» **Your goal**
In the copy, every line of the material that follows must appear exactly, and no pictures should.

════════

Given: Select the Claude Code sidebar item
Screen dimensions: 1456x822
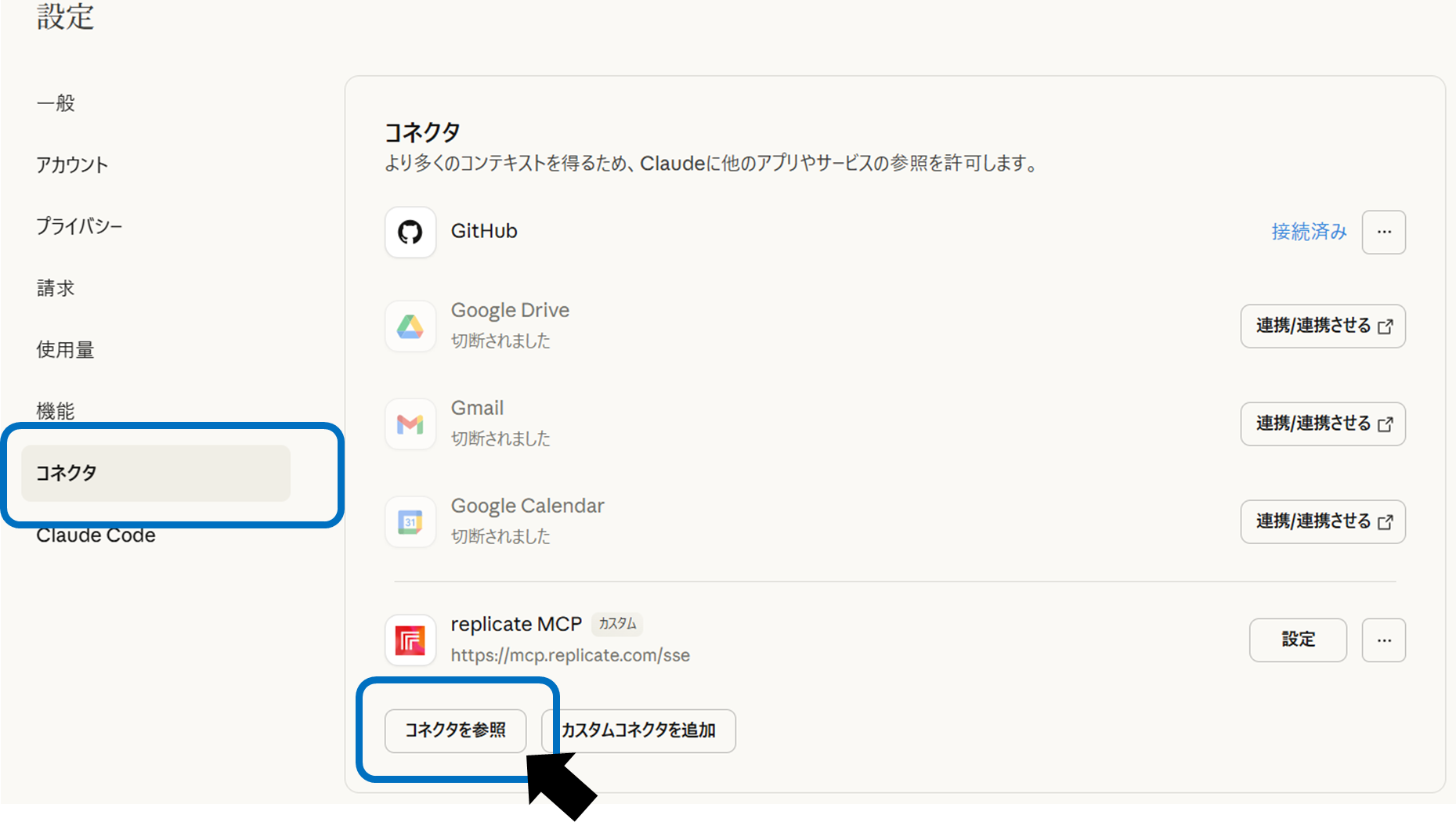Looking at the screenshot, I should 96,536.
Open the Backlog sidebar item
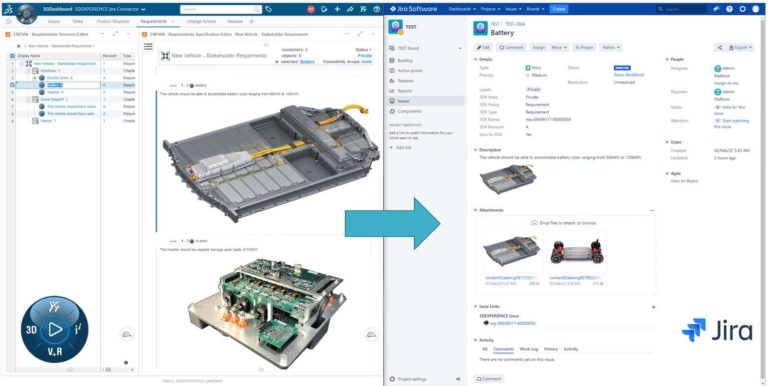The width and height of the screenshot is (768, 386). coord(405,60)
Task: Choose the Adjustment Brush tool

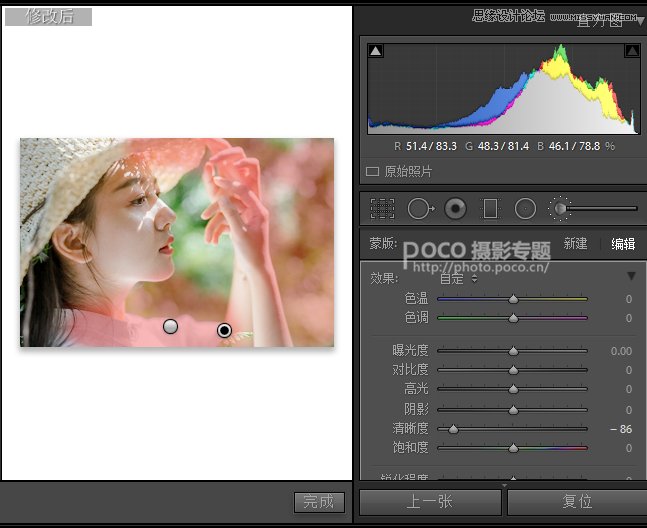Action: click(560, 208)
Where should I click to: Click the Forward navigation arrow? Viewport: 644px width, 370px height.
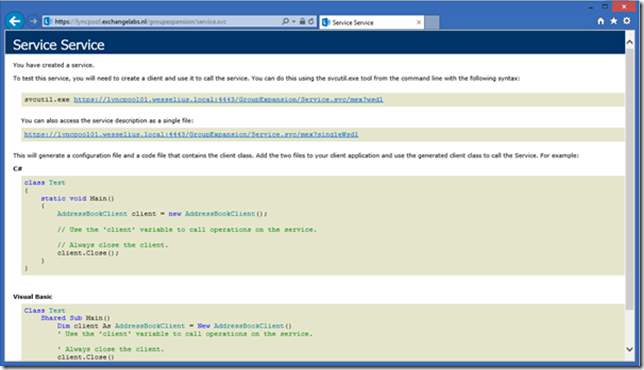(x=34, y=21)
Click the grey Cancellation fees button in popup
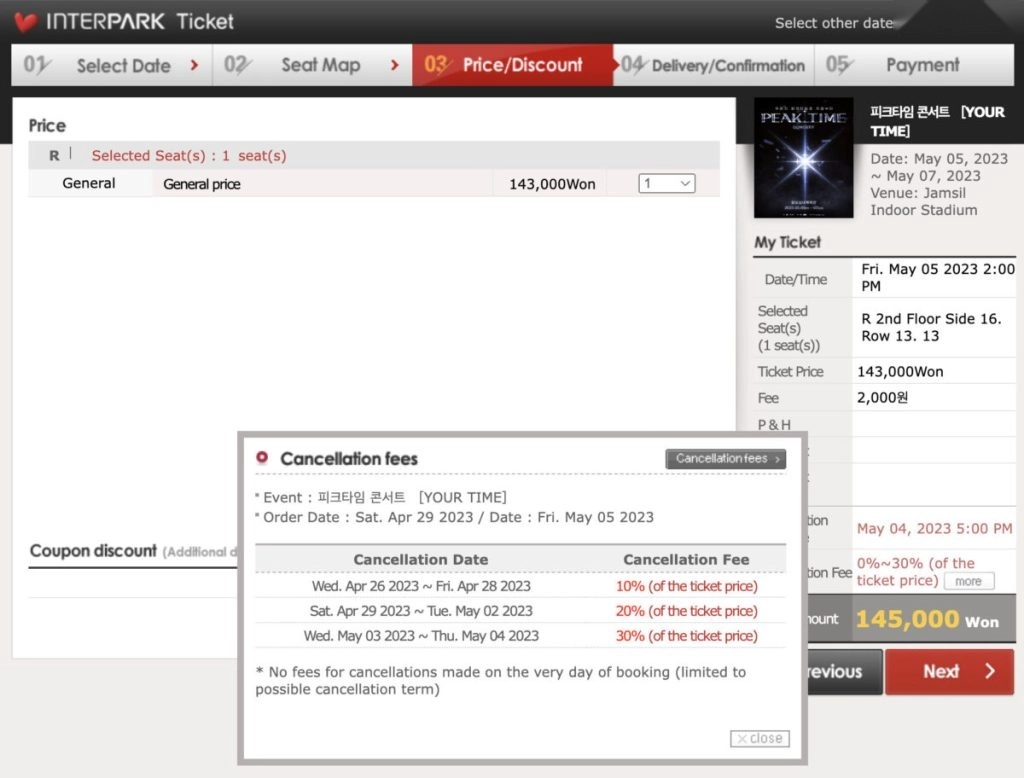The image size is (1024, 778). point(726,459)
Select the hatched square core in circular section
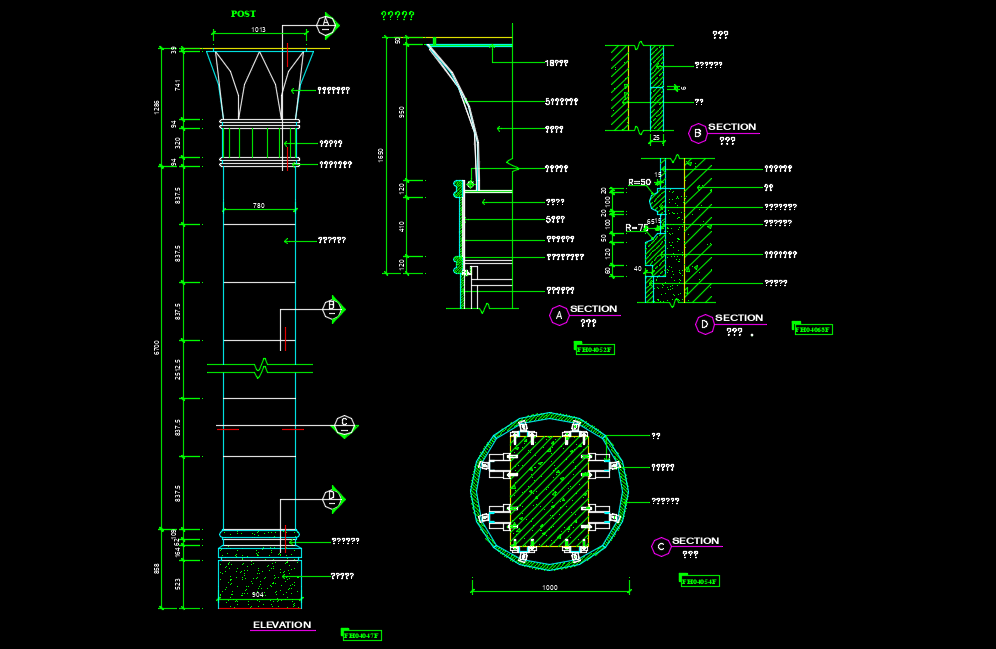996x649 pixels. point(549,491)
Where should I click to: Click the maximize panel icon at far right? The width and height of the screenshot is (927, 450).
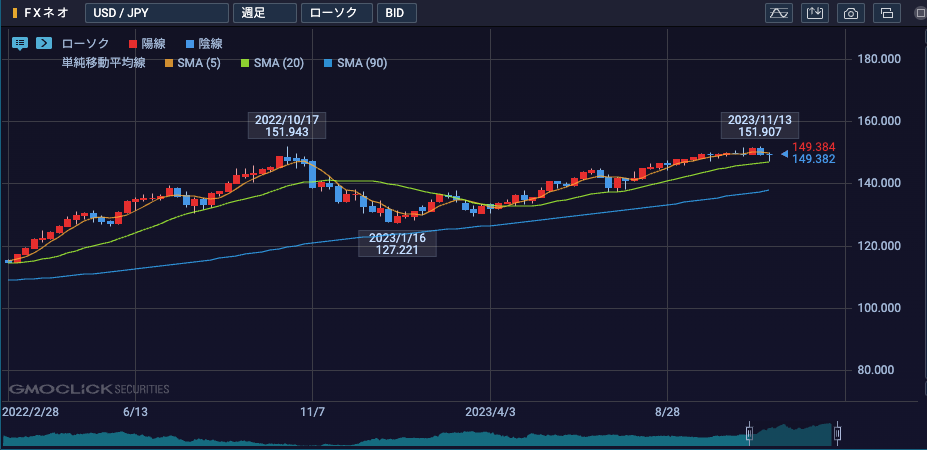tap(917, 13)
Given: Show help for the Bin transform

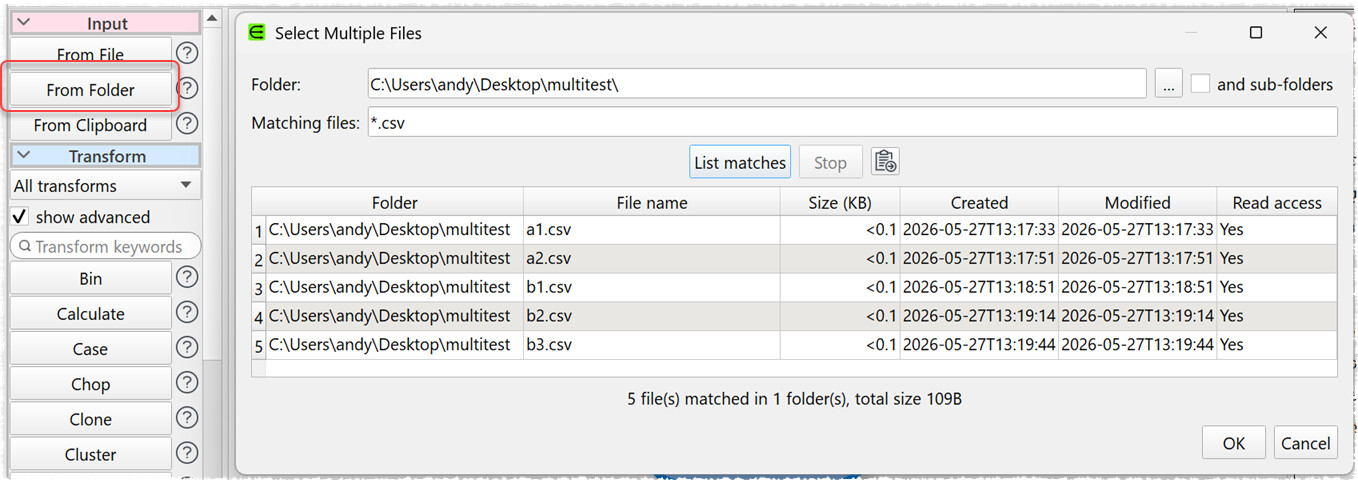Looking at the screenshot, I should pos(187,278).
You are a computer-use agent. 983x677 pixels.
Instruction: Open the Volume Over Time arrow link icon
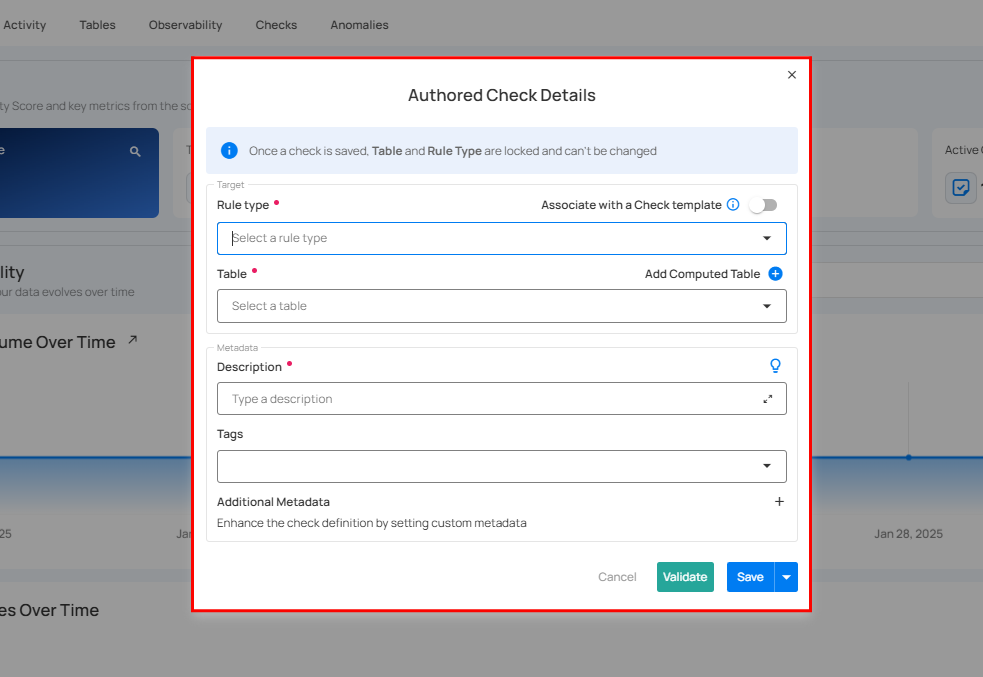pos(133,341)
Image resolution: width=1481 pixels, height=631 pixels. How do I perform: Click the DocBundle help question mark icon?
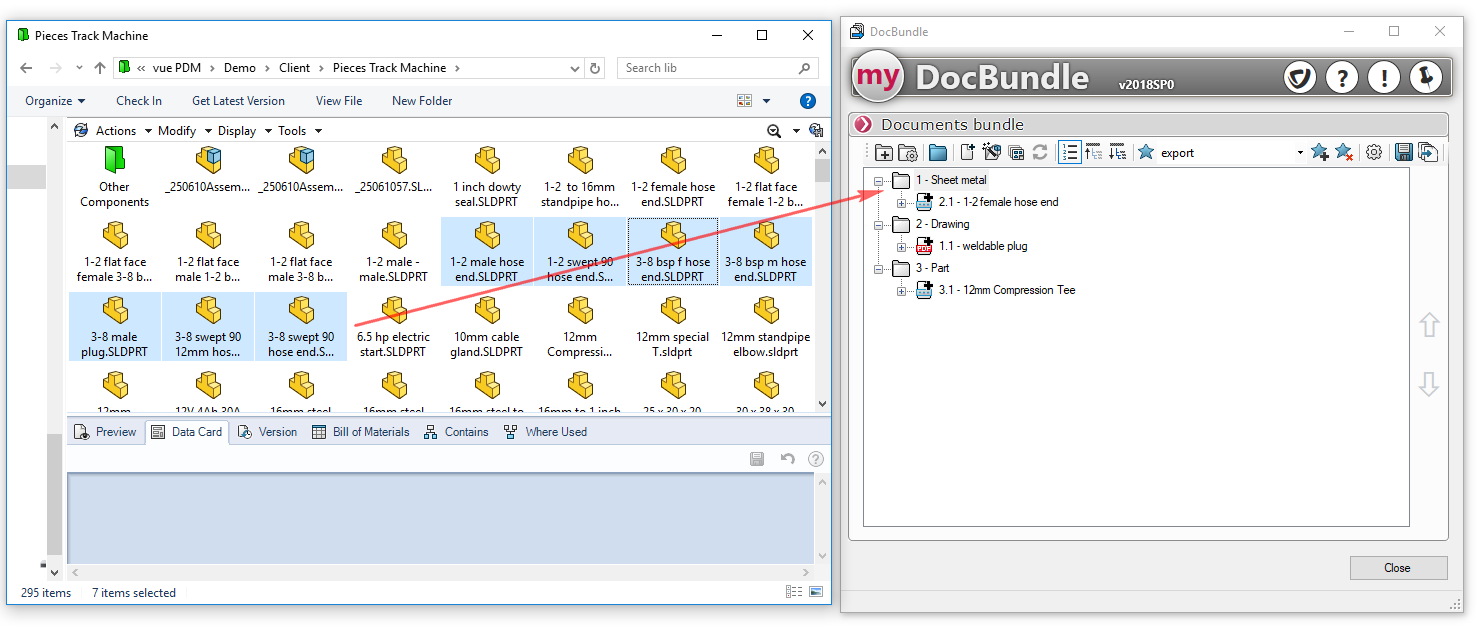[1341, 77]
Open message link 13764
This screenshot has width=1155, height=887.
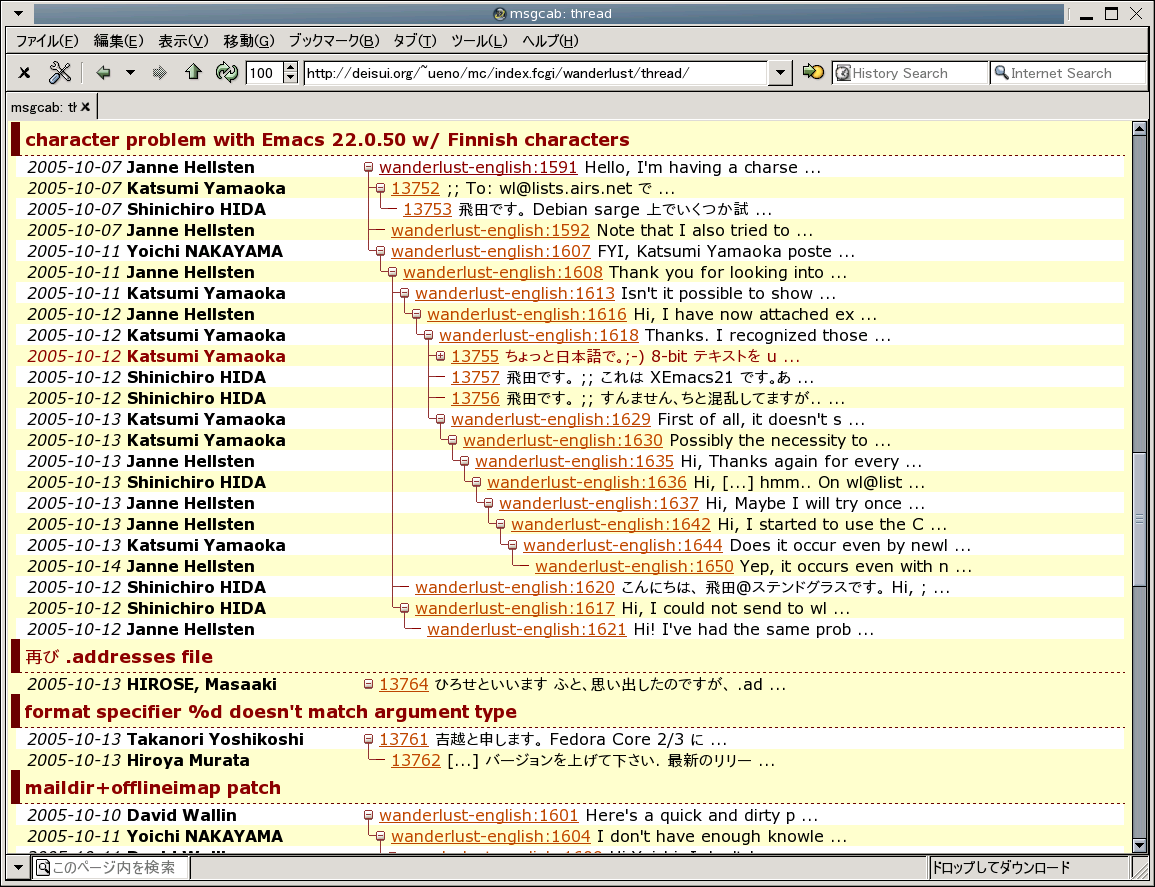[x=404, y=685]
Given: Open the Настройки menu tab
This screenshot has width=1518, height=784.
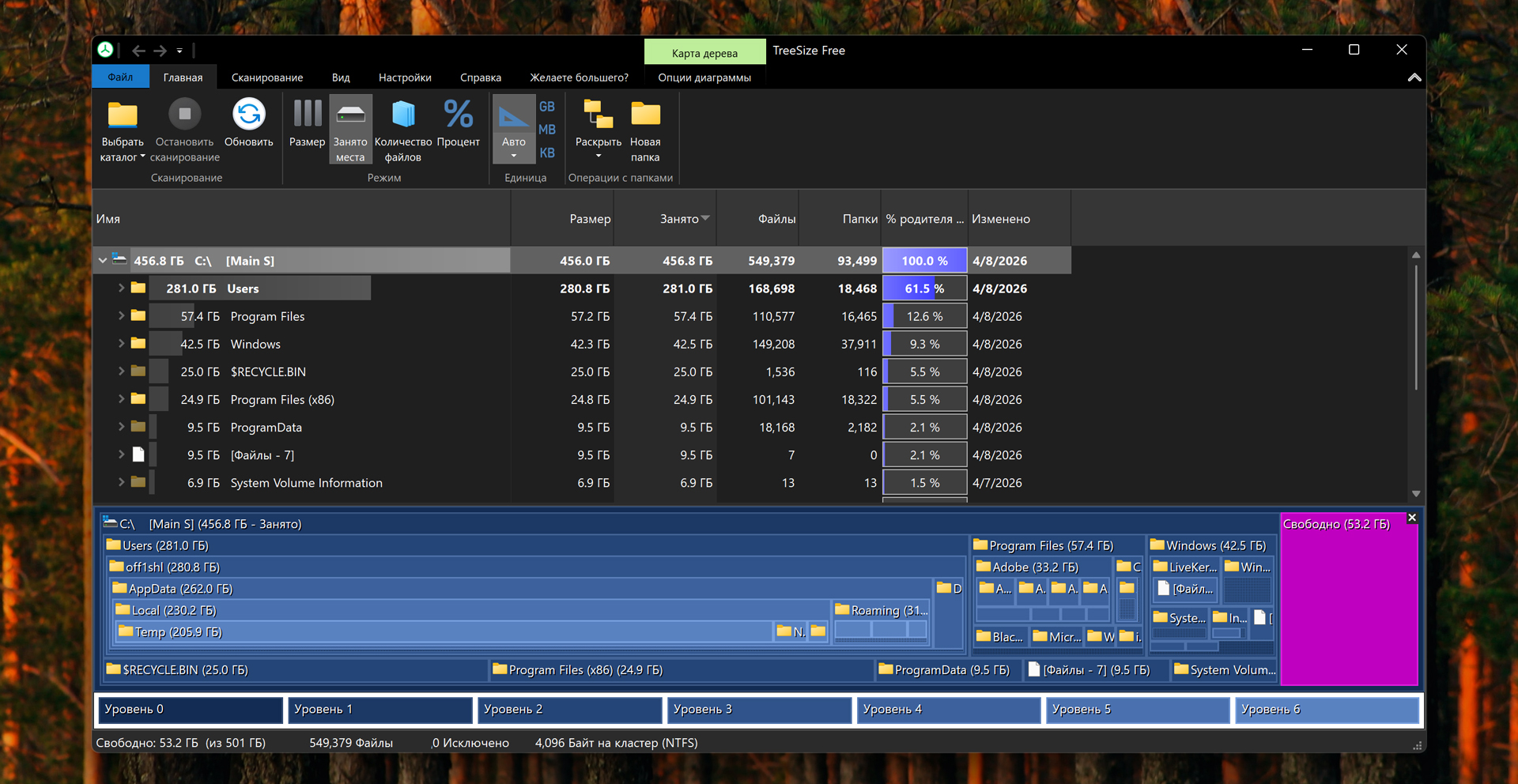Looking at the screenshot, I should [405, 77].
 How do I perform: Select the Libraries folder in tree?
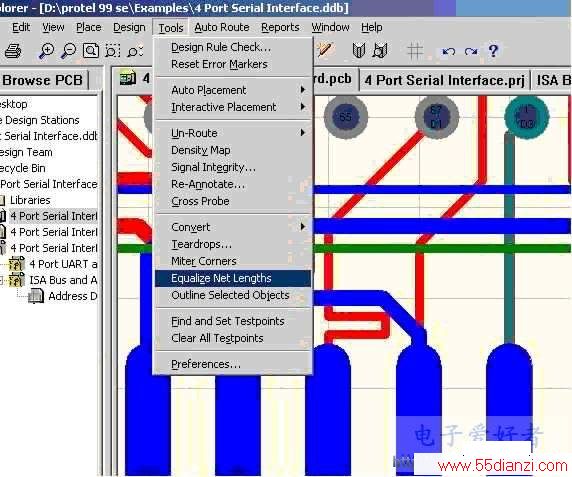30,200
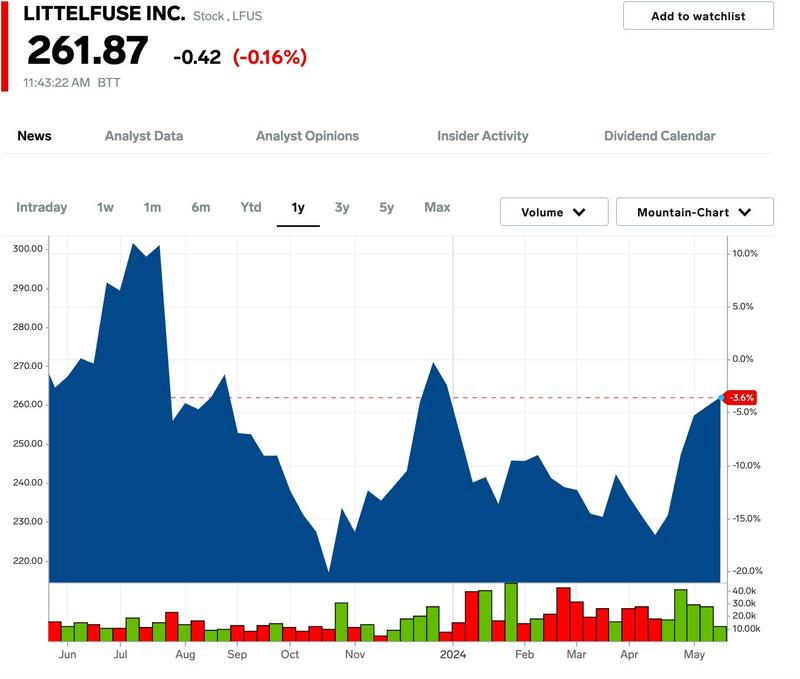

════════

» **Answer**
Given: Select the Claude Code sidebar item
Screen dimensions: 1456x822
Looking at the screenshot, I should 96,536.
Open the Backlog sidebar item
The width and height of the screenshot is (768, 386). coord(405,60)
Task: Choose the Adjustment Brush tool

Action: click(560, 208)
Where should I click to: Click the Forward navigation arrow? Viewport: 644px width, 370px height.
(x=34, y=21)
Click the grey Cancellation fees button in popup
The image size is (1024, 778). point(726,459)
Select the hatched square core in circular section
996x649 pixels. point(549,491)
Where should I click to: Click the maximize panel icon at far right? The width and height of the screenshot is (927, 450).
tap(917, 13)
Given: Show help for the Bin transform

Looking at the screenshot, I should pos(187,278).
You are a computer-use agent. 983x677 pixels.
Instruction: Open the Volume Over Time arrow link icon
pos(133,341)
Image resolution: width=1481 pixels, height=631 pixels. How do I perform: Click the DocBundle help question mark icon?
[1341, 77]
Open message link 13764
This screenshot has width=1155, height=887.
[x=404, y=685]
Given: Open the Настройки menu tab
This screenshot has width=1518, height=784.
Looking at the screenshot, I should [405, 77].
 How do I perform: Select the Libraries folder in tree?
30,200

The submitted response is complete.